Clarificative evaluation of resources for curriculum 'roll-out': The co-design of an empirical protocol

Abstract:
Curriculum is understood in a variety of ways underpinned by differing ideological orientations and grounded in social, political, and historical traditions. Acknowledging discrepancies between what is planned or intended and what happens in classrooms does not sufficiently capture the role of the teacher as a maker of curriculum, playing an active role in negotiating curriculum. Rather than delivering or implementing an inert imposed curriculum, teachers create and enact curriculum.

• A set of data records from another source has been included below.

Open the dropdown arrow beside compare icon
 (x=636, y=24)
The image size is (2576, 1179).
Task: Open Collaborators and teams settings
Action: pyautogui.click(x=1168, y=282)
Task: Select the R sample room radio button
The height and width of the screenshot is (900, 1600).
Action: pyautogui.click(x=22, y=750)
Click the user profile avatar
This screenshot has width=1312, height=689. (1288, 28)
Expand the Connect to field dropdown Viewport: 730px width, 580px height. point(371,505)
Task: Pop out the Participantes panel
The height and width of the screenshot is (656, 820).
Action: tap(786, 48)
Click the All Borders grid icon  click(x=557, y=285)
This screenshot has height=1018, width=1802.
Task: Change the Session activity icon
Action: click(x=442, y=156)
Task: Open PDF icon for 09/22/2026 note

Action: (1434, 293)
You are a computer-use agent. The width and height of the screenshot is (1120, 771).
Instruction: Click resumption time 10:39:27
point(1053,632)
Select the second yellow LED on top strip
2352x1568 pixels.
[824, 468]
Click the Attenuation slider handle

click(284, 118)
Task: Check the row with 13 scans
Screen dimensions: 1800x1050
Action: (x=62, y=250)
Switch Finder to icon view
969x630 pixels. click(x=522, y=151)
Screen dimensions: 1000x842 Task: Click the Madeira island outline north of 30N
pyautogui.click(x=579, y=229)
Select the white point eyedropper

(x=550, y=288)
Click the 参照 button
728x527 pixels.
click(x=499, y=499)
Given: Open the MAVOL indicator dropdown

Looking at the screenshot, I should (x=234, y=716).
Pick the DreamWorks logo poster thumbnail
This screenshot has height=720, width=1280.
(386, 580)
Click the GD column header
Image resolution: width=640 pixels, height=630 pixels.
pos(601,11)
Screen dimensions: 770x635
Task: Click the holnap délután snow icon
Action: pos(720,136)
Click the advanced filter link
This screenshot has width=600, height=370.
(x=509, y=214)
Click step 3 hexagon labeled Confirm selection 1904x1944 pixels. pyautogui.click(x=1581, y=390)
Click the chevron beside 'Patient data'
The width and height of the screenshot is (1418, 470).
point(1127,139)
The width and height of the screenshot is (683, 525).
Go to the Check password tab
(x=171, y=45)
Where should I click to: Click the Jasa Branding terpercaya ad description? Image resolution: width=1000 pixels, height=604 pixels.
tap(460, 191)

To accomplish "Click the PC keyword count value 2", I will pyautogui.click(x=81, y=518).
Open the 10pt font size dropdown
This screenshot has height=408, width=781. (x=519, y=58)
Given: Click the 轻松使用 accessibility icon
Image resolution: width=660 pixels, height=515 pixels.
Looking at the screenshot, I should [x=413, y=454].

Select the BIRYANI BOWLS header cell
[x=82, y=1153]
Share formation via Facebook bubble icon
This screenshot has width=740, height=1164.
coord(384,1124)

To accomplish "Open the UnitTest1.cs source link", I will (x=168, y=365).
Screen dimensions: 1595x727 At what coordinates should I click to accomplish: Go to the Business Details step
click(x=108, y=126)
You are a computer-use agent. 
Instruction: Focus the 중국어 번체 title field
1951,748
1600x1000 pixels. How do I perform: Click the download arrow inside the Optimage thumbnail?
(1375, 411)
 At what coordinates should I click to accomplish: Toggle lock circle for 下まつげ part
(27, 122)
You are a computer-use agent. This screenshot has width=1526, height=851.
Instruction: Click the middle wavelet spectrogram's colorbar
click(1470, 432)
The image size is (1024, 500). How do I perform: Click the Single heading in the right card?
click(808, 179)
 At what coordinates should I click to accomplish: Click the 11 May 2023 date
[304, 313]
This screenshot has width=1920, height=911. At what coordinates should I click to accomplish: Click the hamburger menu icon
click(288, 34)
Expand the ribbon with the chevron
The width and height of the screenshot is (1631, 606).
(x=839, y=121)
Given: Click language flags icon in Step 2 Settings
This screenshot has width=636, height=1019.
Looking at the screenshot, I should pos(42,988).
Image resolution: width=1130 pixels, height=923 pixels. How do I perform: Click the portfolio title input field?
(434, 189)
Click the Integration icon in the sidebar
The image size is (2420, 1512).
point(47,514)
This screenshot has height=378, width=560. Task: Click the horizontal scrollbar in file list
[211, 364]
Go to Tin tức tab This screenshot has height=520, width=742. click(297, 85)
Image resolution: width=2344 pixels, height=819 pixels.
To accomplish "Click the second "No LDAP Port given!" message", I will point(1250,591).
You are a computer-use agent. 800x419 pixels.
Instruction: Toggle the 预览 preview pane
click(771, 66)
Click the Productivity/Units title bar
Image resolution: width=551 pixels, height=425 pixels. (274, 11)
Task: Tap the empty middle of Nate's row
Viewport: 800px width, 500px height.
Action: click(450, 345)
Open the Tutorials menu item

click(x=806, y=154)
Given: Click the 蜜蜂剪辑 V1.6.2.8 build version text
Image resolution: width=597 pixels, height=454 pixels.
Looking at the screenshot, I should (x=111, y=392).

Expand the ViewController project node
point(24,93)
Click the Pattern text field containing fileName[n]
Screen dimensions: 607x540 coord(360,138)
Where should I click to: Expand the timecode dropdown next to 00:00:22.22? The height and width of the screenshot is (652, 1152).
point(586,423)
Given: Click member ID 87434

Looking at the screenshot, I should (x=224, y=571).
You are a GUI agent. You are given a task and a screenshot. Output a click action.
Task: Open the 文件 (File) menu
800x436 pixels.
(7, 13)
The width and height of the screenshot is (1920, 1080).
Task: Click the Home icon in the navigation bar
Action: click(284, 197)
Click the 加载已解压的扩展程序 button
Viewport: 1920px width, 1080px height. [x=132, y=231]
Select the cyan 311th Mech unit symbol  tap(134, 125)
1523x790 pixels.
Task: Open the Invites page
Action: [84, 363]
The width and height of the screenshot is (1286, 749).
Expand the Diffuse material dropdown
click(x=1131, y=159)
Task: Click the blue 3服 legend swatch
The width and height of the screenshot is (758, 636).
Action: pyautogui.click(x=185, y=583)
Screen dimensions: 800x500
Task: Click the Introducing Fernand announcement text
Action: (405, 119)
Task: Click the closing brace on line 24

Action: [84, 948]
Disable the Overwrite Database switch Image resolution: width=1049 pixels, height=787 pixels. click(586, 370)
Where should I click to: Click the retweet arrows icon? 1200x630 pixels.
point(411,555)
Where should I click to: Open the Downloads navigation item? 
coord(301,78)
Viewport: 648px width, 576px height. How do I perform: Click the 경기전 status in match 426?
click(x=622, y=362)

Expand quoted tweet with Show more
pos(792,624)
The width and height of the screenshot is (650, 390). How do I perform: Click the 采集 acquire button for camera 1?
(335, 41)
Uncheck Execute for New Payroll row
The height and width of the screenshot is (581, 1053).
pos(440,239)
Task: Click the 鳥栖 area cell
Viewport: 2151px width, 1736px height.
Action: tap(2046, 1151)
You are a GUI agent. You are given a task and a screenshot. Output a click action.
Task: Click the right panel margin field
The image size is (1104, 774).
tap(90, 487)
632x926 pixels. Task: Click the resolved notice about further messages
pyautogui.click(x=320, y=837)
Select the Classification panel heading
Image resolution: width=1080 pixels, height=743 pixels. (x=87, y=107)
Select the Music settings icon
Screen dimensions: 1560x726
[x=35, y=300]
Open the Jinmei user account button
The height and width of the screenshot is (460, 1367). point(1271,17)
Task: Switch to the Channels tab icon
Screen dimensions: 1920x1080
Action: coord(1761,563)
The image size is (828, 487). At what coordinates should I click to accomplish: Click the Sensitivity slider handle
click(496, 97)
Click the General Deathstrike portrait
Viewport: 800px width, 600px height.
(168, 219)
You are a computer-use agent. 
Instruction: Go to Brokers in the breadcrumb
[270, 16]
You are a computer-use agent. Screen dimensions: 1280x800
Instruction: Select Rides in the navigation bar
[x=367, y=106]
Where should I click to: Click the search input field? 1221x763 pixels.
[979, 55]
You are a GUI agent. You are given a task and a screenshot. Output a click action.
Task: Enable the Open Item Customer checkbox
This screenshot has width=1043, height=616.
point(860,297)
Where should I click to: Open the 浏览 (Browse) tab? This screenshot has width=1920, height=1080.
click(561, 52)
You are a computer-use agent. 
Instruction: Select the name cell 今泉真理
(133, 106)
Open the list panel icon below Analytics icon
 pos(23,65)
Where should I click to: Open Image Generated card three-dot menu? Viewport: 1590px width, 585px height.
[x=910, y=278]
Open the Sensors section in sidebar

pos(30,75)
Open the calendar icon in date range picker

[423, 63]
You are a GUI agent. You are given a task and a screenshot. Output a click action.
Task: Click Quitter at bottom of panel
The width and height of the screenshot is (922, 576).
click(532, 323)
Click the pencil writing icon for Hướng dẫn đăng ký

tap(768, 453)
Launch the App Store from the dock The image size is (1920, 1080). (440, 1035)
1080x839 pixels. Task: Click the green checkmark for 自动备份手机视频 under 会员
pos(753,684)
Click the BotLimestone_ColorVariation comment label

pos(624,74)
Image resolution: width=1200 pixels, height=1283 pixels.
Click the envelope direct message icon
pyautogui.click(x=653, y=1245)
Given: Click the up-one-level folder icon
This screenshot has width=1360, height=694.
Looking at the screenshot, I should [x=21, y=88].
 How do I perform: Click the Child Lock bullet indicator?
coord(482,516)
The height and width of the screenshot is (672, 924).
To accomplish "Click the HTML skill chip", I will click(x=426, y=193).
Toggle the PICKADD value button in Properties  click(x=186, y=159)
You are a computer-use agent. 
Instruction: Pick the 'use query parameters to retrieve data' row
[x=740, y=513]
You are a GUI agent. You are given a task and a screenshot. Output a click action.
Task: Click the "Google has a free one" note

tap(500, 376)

Viewing curriculum as a complex social practice sits in tension with system desires for consistent implementation of curriculum reform achieved through the use of syllabus-specific practices promoted by the department. We describe the multi-method, qualitative protocol designed to evaluate the reform in a way that grapples with this tension; meeting the goals of the department while affording a critical perspective on the interplay between reform initiatives and the curriculum work and experiences of teachers.
The protocol includes a theory of change and program logic model to be designed with the department, along with the aims, methods, sampling design, data collection, and analysis processes, and final intended outcomes of the project. We describe the development of rubrics, interview guides, and artefact analysis processes designed to examine the ways in which teachers have used resources provided by the department. The significance of the protocol lies in its emphasis on co-design. Implications include insights aligning with the utility of such a protocol for meeting the needs of an educational governing body in concert with the agentic curriculum work of teachers.